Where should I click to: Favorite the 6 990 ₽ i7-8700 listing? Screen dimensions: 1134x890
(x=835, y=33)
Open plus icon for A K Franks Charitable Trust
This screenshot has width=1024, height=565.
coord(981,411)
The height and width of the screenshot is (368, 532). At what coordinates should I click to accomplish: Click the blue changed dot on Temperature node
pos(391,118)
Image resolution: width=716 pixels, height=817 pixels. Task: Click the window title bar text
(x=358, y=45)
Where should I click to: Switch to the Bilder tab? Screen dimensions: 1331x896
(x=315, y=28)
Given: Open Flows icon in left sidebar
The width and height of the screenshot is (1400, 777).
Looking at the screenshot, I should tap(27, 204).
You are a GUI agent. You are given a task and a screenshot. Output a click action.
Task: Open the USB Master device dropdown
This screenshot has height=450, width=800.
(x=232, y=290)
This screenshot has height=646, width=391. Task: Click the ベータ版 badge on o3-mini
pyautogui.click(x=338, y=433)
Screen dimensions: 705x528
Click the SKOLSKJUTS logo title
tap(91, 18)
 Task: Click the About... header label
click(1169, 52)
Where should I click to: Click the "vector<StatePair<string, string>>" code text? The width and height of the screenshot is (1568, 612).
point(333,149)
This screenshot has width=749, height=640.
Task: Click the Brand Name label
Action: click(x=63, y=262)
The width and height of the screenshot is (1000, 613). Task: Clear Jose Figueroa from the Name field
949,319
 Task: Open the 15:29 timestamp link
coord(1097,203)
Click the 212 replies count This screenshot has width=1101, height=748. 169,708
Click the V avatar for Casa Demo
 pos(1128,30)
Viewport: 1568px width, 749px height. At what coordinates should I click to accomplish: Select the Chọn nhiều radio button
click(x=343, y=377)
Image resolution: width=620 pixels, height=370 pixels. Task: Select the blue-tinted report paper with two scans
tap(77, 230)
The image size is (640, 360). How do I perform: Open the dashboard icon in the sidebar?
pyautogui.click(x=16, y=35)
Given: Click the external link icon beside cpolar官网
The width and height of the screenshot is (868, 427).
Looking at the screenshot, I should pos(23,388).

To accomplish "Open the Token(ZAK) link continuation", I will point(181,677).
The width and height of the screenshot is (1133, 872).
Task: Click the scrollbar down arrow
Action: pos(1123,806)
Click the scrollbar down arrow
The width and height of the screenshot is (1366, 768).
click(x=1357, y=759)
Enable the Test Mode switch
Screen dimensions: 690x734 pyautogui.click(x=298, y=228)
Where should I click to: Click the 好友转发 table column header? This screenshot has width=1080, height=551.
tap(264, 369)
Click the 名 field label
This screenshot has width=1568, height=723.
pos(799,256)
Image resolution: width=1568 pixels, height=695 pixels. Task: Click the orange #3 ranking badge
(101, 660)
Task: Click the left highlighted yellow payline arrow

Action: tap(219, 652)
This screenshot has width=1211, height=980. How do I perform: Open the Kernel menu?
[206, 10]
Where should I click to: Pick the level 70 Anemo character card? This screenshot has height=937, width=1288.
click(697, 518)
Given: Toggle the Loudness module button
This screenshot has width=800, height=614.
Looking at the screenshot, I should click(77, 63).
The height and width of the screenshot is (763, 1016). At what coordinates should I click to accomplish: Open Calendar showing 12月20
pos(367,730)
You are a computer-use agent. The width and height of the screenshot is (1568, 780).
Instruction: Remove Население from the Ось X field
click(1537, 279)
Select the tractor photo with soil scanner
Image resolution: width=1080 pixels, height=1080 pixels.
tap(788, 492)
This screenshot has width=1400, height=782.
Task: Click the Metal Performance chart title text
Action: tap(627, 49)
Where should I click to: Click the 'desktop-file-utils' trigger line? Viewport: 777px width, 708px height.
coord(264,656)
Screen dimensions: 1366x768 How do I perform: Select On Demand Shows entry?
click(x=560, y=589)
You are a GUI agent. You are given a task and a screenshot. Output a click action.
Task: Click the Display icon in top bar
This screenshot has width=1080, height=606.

Task
Please transcribe the material above in full, keeping every character intact.

Solution to the problem
Where should I click to: Favorite the 6 990 ₽ i7-8700 listing? Screen dimensions: 1134x890
(x=835, y=33)
Open plus icon for A K Franks Charitable Trust
This screenshot has width=1024, height=565.
coord(981,411)
The height and width of the screenshot is (368, 532). At what coordinates should I click to accomplish: Click the blue changed dot on Temperature node
pos(391,118)
Image resolution: width=716 pixels, height=817 pixels. Task: Click the window title bar text
(x=358, y=45)
Where should I click to: Switch to the Bilder tab? Screen dimensions: 1331x896
(x=315, y=28)
Given: Open Flows icon in left sidebar
The width and height of the screenshot is (1400, 777).
Looking at the screenshot, I should tap(27, 204).
You are a GUI agent. You are given a task and a screenshot. Output a click action.
Task: Open the USB Master device dropdown
This screenshot has height=450, width=800.
(x=232, y=290)
This screenshot has height=646, width=391. Task: Click the ベータ版 badge on o3-mini
pyautogui.click(x=338, y=433)
Screen dimensions: 705x528
Click the SKOLSKJUTS logo title
tap(91, 18)
 Task: Click the About... header label
click(1169, 52)
Where should I click to: Click the "vector<StatePair<string, string>>" code text? The width and height of the screenshot is (1568, 612).
point(333,149)
This screenshot has width=749, height=640.
Task: Click the Brand Name label
Action: click(x=63, y=262)
The width and height of the screenshot is (1000, 613). Task: Clear Jose Figueroa from the Name field
949,319
 Task: Open the 15:29 timestamp link
coord(1097,203)
Click the 212 replies count This screenshot has width=1101, height=748. 169,708
Click the V avatar for Casa Demo
 pos(1128,30)
Viewport: 1568px width, 749px height. At what coordinates should I click to accomplish: Select the Chọn nhiều radio button
click(x=343, y=377)
Image resolution: width=620 pixels, height=370 pixels. Task: Select the blue-tinted report paper with two scans
tap(77, 230)
The image size is (640, 360). How do I perform: Open the dashboard icon in the sidebar?
pyautogui.click(x=16, y=35)
Given: Click the external link icon beside cpolar官网
The width and height of the screenshot is (868, 427).
Looking at the screenshot, I should pos(23,388).

To accomplish "Open the Token(ZAK) link continuation", I will point(181,677).
The width and height of the screenshot is (1133, 872).
Task: Click the scrollbar down arrow
Action: pos(1123,806)
Click the scrollbar down arrow
The width and height of the screenshot is (1366, 768).
click(x=1357, y=759)
Enable the Test Mode switch
Screen dimensions: 690x734 pyautogui.click(x=298, y=228)
Where should I click to: Click the 好友转发 table column header? This screenshot has width=1080, height=551.
tap(264, 369)
Click the 名 field label
This screenshot has width=1568, height=723.
pos(799,256)
Image resolution: width=1568 pixels, height=695 pixels. Task: Click the orange #3 ranking badge
(101, 660)
Task: Click the left highlighted yellow payline arrow

Action: tap(219, 652)
This screenshot has width=1211, height=980. How do I perform: Open the Kernel menu?
[206, 10]
Where should I click to: Pick the level 70 Anemo character card? This screenshot has height=937, width=1288.
click(697, 518)
Given: Toggle the Loudness module button
This screenshot has width=800, height=614.
Looking at the screenshot, I should click(77, 63).
The height and width of the screenshot is (763, 1016). At what coordinates should I click to accomplish: Open Calendar showing 12月20
pos(367,730)
You are a computer-use agent. The width and height of the screenshot is (1568, 780).
Instruction: Remove Население from the Ось X field
click(1537, 279)
Select the tractor photo with soil scanner
Image resolution: width=1080 pixels, height=1080 pixels.
tap(788, 492)
This screenshot has width=1400, height=782.
Task: Click the Metal Performance chart title text
Action: tap(627, 49)
Where should I click to: Click the 'desktop-file-utils' trigger line? Viewport: 777px width, 708px height.
coord(264,656)
Screen dimensions: 1366x768 How do I perform: Select On Demand Shows entry?
click(x=560, y=589)
You are a GUI agent. You are given a task and a screenshot. Output a click action.
Task: Click the Display icon in top bar
This screenshot has width=1080, height=606.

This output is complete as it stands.